1. A liquid fuel injection pump for supplying fuel to a multi-cylinder internal combustion engine and of the kind comprising a rotary distributor member housed in a body and driven in use in timed relationship with an associated engine, a transverse bore formed in the distributor member and a plunger in said bore, a delivery passage communicating with the bore and arranged to register in turn with outlets in the body, as the distributor member rotates and during successive inward movement of the plunger, a cam ring surrounding the distributor member and having inwardly extending cam lobes for imparting said inward movements to the plunger, fuel supply means for supplying fuel to the bore during at least part of the time when the plunger is allowed to move outwardly by the cam lobes, said fuel supply means including an inlet port in the body to which fuel is supplied from a low pressure source, means for controlling the amount of fuel supplied through said port and stop means for limiting the outward movement of the plunger, said stop means comprising a ring mounted in the body for angular movement, said ring having a profile on its internal surface for engagement by a part associated with the plunger to limit the outward movement of the plunger, means effecting angular adjustment of said ring so that the amount of fuel which can be supplied to said bore can be varied, said means including a movable member, a first coiled torsion spring continuously biasing said member to a first position in which the ring is set for the normal maximum amount of fuel supply to the engine, a second coiled torsion spring stronger than said first spring continuously acting on said member to oppose the force produced by the first coiled torsion spring to continuously urge the member toward a second position in which the ring is set for an extra or excess amount of fuel supply to the engine, and means operable in use to force said member in the same direction as the first torsion spring so that the force exerted by said second spring on the member is overcome and the member is moved to said first position.

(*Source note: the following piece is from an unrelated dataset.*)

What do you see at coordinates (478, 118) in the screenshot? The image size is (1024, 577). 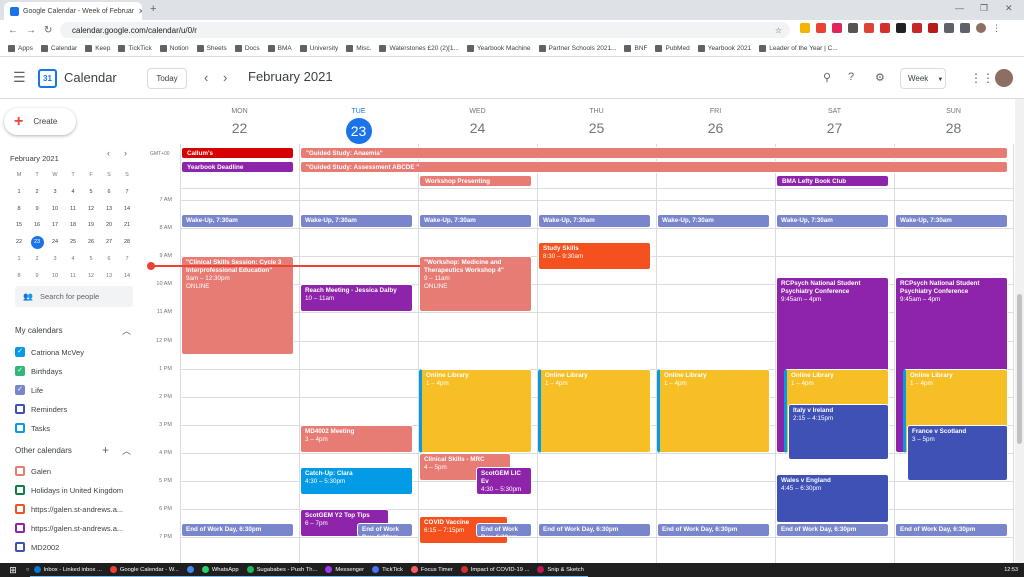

2. A liquid fuel injection pump for supplying fuel to a multi-cylinder internal combustion engine and of the kind comprising a rotary distributor member housed in a body and driven in use in timed relationship with an associated engine, a transverse bore formed in the distributor member and a plunger in said bore, a delivery passage communicating with the bore and arranged to register in turn with outlets in the body, as the distributor member rotates and during successive inward movement of the plunger, a cam ring surrounding the distributor member and having inwardly extending cam lobes for imparting said inward movements to the plunger, fuel supply means for supplying fuel to the bore during at least part of the time when the plunger is allowed to move outwardly by the cam lobes, said fuel supply means including an inlet port in the body to which fuel is supplied from a low pressure source, means for controlling the amount of fuel supplied through said port and stop means for limiting the outward movement of the plunger, said stop means comprising a ring mounted in the body, said ring having a profile on its internal surface for engagement by a part associated with the plunger to limit the outward movement of the plunger, means for adjusting said ring so that the amount of fuel which can be supplied to said bore can be varied, said means including a movable member, a first coiled torsion spring biasing said member to a first position in which the ring is set for the normal maximum amount of fuel supply to the engine, a second coiled torsion spring stronger than said first spring, acting on said member to urge the member to a second position in which the ring is set for an extra or excess amount of fuel supply to the engine, and means operable in use to remove the force exerted by said second spring on the member whereby the member can move under the action of said first spring to said first position, said means operable to remove the force comprising a slidable plate having a peg engageable with a tail of the second spring, and means for moving said plate whereby the tail is moved out of engagement with a part operatively connected to said ring.

3. A pump according to claim 2 in which the means for moving said plate comprises a fluid pressure operable piston responsive to the fuel pressure developed by said fuel supply means.